-- Your objective --
The entries below should be transcribed in their entirety, exactly as written.
___ Data section
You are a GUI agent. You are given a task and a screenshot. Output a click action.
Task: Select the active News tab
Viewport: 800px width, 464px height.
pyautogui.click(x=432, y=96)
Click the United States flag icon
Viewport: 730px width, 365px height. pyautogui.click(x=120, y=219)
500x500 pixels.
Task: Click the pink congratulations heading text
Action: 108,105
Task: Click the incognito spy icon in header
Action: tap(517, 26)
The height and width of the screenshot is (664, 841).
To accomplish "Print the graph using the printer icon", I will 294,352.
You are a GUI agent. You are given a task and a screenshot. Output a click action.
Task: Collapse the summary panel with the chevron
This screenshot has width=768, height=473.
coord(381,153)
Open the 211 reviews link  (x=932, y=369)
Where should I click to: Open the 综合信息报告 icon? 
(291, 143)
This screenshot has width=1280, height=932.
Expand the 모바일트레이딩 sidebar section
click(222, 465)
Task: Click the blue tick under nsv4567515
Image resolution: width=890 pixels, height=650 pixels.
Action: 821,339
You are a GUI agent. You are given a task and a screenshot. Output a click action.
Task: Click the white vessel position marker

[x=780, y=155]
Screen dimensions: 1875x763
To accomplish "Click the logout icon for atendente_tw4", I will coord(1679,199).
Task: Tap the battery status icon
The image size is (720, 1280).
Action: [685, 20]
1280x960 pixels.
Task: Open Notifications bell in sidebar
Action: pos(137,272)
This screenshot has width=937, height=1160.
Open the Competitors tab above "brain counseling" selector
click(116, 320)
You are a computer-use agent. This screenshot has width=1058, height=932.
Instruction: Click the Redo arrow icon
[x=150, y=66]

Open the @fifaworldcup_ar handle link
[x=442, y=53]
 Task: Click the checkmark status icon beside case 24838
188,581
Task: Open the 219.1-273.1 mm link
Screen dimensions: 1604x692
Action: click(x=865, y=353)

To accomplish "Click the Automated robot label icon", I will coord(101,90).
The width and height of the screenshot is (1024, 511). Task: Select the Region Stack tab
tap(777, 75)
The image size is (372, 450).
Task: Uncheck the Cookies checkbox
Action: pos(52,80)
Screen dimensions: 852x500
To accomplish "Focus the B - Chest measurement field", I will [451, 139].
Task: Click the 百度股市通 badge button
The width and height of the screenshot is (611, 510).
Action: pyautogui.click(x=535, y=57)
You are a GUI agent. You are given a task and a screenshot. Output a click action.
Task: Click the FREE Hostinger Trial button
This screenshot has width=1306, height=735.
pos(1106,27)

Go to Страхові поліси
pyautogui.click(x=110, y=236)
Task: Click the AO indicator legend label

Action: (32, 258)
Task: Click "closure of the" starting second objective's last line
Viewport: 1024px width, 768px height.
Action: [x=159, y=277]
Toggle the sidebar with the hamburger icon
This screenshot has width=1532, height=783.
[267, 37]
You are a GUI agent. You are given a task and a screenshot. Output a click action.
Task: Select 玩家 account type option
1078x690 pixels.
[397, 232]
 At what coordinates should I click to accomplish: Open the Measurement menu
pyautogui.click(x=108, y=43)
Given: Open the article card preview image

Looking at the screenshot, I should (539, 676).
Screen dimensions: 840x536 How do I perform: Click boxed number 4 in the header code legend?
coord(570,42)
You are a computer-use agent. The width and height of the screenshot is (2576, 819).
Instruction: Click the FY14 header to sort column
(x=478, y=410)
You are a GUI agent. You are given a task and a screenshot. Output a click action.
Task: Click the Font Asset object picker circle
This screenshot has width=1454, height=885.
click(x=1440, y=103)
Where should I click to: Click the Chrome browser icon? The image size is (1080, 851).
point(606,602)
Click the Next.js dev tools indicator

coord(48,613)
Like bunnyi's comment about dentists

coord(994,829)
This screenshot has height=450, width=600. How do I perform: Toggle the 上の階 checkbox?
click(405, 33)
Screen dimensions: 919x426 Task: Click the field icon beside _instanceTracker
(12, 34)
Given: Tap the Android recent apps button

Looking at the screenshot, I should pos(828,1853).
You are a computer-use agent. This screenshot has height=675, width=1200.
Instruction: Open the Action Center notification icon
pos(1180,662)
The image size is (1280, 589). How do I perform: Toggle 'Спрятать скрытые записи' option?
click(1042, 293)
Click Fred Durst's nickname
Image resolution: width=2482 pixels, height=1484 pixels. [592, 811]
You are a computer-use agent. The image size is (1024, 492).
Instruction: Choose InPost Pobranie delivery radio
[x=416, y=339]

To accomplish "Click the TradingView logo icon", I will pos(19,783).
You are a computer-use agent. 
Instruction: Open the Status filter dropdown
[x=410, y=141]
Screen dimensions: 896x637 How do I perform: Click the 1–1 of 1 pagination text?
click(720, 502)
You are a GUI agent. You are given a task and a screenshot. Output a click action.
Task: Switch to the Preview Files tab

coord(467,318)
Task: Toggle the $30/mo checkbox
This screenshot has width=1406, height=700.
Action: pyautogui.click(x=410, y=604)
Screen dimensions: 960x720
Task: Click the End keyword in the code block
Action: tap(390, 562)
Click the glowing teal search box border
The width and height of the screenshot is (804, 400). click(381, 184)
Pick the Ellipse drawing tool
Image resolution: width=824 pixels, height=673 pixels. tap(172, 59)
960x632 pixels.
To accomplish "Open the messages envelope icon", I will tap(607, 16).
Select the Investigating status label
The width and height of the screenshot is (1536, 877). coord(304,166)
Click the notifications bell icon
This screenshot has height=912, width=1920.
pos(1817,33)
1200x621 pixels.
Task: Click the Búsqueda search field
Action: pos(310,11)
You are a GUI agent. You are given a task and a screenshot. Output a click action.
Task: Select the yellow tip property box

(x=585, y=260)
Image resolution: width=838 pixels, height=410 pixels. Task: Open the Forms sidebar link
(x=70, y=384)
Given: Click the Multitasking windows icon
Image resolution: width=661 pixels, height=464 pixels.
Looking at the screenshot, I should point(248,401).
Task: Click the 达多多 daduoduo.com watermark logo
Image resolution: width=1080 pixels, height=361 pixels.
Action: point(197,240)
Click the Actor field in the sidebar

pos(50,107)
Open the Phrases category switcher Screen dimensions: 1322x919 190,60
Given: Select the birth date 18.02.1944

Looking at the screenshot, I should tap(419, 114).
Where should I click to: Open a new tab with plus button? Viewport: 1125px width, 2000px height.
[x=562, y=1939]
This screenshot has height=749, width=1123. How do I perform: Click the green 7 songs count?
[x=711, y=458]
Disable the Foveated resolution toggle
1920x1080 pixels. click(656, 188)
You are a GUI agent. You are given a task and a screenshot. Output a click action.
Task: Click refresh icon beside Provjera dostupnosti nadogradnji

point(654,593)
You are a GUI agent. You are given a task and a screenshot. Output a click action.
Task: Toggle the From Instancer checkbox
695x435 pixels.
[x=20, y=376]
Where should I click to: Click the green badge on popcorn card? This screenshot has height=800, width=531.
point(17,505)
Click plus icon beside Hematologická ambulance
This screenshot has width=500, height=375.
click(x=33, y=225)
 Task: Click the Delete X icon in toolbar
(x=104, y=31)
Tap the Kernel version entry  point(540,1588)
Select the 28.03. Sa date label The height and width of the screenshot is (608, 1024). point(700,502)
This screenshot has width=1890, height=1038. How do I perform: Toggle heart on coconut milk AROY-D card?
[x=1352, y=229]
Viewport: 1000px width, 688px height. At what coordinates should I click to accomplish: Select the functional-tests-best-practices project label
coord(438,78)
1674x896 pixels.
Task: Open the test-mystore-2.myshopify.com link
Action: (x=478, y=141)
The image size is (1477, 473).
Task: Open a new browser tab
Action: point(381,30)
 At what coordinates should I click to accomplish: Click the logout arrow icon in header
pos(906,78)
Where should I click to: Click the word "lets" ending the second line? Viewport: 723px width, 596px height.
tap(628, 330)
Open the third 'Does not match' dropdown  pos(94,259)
______
-- Result of the task --
You are a GUI agent. You are given a task and a screenshot. Output a click action.
Task: Select the active News tab
Viewport: 800px width, 464px height.
pyautogui.click(x=432, y=96)
Click the United States flag icon
Viewport: 730px width, 365px height. pyautogui.click(x=120, y=219)
500x500 pixels.
Task: Click the pink congratulations heading text
Action: 108,105
Task: Click the incognito spy icon in header
Action: tap(517, 26)
The height and width of the screenshot is (664, 841).
To accomplish "Print the graph using the printer icon", I will 294,352.
You are a GUI agent. You are given a task and a screenshot. Output a click action.
Task: Collapse the summary panel with the chevron
This screenshot has width=768, height=473.
coord(381,153)
Open the 211 reviews link  (x=932, y=369)
Where should I click to: Open the 综合信息报告 icon? 
(291, 143)
This screenshot has width=1280, height=932.
Expand the 모바일트레이딩 sidebar section
click(222, 465)
Task: Click the blue tick under nsv4567515
Image resolution: width=890 pixels, height=650 pixels.
Action: 821,339
You are a GUI agent. You are given a task and a screenshot. Output a click action.
Task: Click the white vessel position marker

[x=780, y=155]
Screen dimensions: 1875x763
To accomplish "Click the logout icon for atendente_tw4", I will coord(1679,199).
Task: Tap the battery status icon
The image size is (720, 1280).
Action: [685, 20]
1280x960 pixels.
Task: Open Notifications bell in sidebar
Action: pos(137,272)
This screenshot has width=937, height=1160.
Open the Competitors tab above "brain counseling" selector
click(116, 320)
You are a computer-use agent. This screenshot has width=1058, height=932.
Instruction: Click the Redo arrow icon
[x=150, y=66]

Open the @fifaworldcup_ar handle link
[x=442, y=53]
 Task: Click the checkmark status icon beside case 24838
188,581
Task: Open the 219.1-273.1 mm link
Screen dimensions: 1604x692
Action: click(x=865, y=353)

To accomplish "Click the Automated robot label icon", I will coord(101,90).
The width and height of the screenshot is (1024, 511). Task: Select the Region Stack tab
tap(777, 75)
The image size is (372, 450).
Task: Uncheck the Cookies checkbox
Action: pos(52,80)
Screen dimensions: 852x500
To accomplish "Focus the B - Chest measurement field", I will [451, 139].
Task: Click the 百度股市通 badge button
The width and height of the screenshot is (611, 510).
Action: pyautogui.click(x=535, y=57)
You are a GUI agent. You are given a task and a screenshot. Output a click action.
Task: Click the FREE Hostinger Trial button
This screenshot has width=1306, height=735.
pos(1106,27)

Go to Страхові поліси
pyautogui.click(x=110, y=236)
Task: Click the AO indicator legend label

Action: (32, 258)
Task: Click "closure of the" starting second objective's last line
Viewport: 1024px width, 768px height.
Action: [x=159, y=277]
Toggle the sidebar with the hamburger icon
This screenshot has width=1532, height=783.
[267, 37]
You are a GUI agent. You are given a task and a screenshot. Output a click action.
Task: Select 玩家 account type option
1078x690 pixels.
[397, 232]
 At what coordinates should I click to accomplish: Open the Measurement menu
pyautogui.click(x=108, y=43)
Given: Open the article card preview image

Looking at the screenshot, I should (539, 676).
Screen dimensions: 840x536 How do I perform: Click boxed number 4 in the header code legend?
coord(570,42)
You are a computer-use agent. The width and height of the screenshot is (2576, 819).
Instruction: Click the FY14 header to sort column
(x=478, y=410)
You are a GUI agent. You are given a task and a screenshot. Output a click action.
Task: Click the Font Asset object picker circle
This screenshot has width=1454, height=885.
click(x=1440, y=103)
Where should I click to: Click the Chrome browser icon? The image size is (1080, 851).
point(606,602)
Click the Next.js dev tools indicator

coord(48,613)
Like bunnyi's comment about dentists

coord(994,829)
This screenshot has height=450, width=600. How do I perform: Toggle the 上の階 checkbox?
click(405, 33)
Screen dimensions: 919x426 Task: Click the field icon beside _instanceTracker
(12, 34)
Given: Tap the Android recent apps button

Looking at the screenshot, I should pos(828,1853).
You are a computer-use agent. This screenshot has height=675, width=1200.
Instruction: Open the Action Center notification icon
pos(1180,662)
The image size is (1280, 589). How do I perform: Toggle 'Спрятать скрытые записи' option?
click(1042, 293)
Click Fred Durst's nickname
Image resolution: width=2482 pixels, height=1484 pixels. [592, 811]
You are a computer-use agent. The image size is (1024, 492).
Instruction: Choose InPost Pobranie delivery radio
[x=416, y=339]

To accomplish "Click the TradingView logo icon", I will pos(19,783).
You are a computer-use agent. 
Instruction: Open the Status filter dropdown
[x=410, y=141]
Screen dimensions: 896x637 How do I perform: Click the 1–1 of 1 pagination text?
click(720, 502)
You are a GUI agent. You are given a task and a screenshot. Output a click action.
Task: Switch to the Preview Files tab

coord(467,318)
Task: Toggle the $30/mo checkbox
This screenshot has width=1406, height=700.
Action: pyautogui.click(x=410, y=604)
Screen dimensions: 960x720
Task: Click the End keyword in the code block
Action: tap(390, 562)
Click the glowing teal search box border
The width and height of the screenshot is (804, 400). click(381, 184)
Pick the Ellipse drawing tool
Image resolution: width=824 pixels, height=673 pixels. tap(172, 59)
960x632 pixels.
To accomplish "Open the messages envelope icon", I will tap(607, 16).
Select the Investigating status label
The width and height of the screenshot is (1536, 877). coord(304,166)
Click the notifications bell icon
This screenshot has height=912, width=1920.
pos(1817,33)
1200x621 pixels.
Task: Click the Búsqueda search field
Action: pos(310,11)
You are a GUI agent. You are given a task and a screenshot. Output a click action.
Task: Select the yellow tip property box

(x=585, y=260)
Image resolution: width=838 pixels, height=410 pixels. Task: Open the Forms sidebar link
(x=70, y=384)
Given: Click the Multitasking windows icon
Image resolution: width=661 pixels, height=464 pixels.
Looking at the screenshot, I should point(248,401).
Task: Click the 达多多 daduoduo.com watermark logo
Image resolution: width=1080 pixels, height=361 pixels.
Action: point(197,240)
Click the Actor field in the sidebar

pos(50,107)
Open the Phrases category switcher Screen dimensions: 1322x919 190,60
Given: Select the birth date 18.02.1944

Looking at the screenshot, I should tap(419, 114).
Where should I click to: Open a new tab with plus button? Viewport: 1125px width, 2000px height.
[x=562, y=1939]
This screenshot has height=749, width=1123. How do I perform: Click the green 7 songs count?
[x=711, y=458]
Disable the Foveated resolution toggle
1920x1080 pixels. click(656, 188)
You are a GUI agent. You are given a task and a screenshot. Output a click action.
Task: Click refresh icon beside Provjera dostupnosti nadogradnji

point(654,593)
You are a GUI agent. You are given a task and a screenshot. Output a click action.
Task: Toggle the From Instancer checkbox
695x435 pixels.
[x=20, y=376]
Where should I click to: Click the green badge on popcorn card? This screenshot has height=800, width=531.
point(17,505)
Click plus icon beside Hematologická ambulance
This screenshot has width=500, height=375.
click(x=33, y=225)
 Task: Click the Delete X icon in toolbar
(x=104, y=31)
Tap the Kernel version entry  point(540,1588)
Select the 28.03. Sa date label The height and width of the screenshot is (608, 1024). point(700,502)
This screenshot has width=1890, height=1038. How do I perform: Toggle heart on coconut milk AROY-D card?
[x=1352, y=229]
Viewport: 1000px width, 688px height. At what coordinates should I click to accomplish: Select the functional-tests-best-practices project label
coord(438,78)
1674x896 pixels.
Task: Open the test-mystore-2.myshopify.com link
Action: (x=478, y=141)
The image size is (1477, 473).
Task: Open a new browser tab
Action: point(381,30)
 At what coordinates should I click to accomplish: Click the logout arrow icon in header
pos(906,78)
Where should I click to: Click the word "lets" ending the second line? Viewport: 723px width, 596px height.
tap(628, 330)
Open the third 'Does not match' dropdown  pos(94,259)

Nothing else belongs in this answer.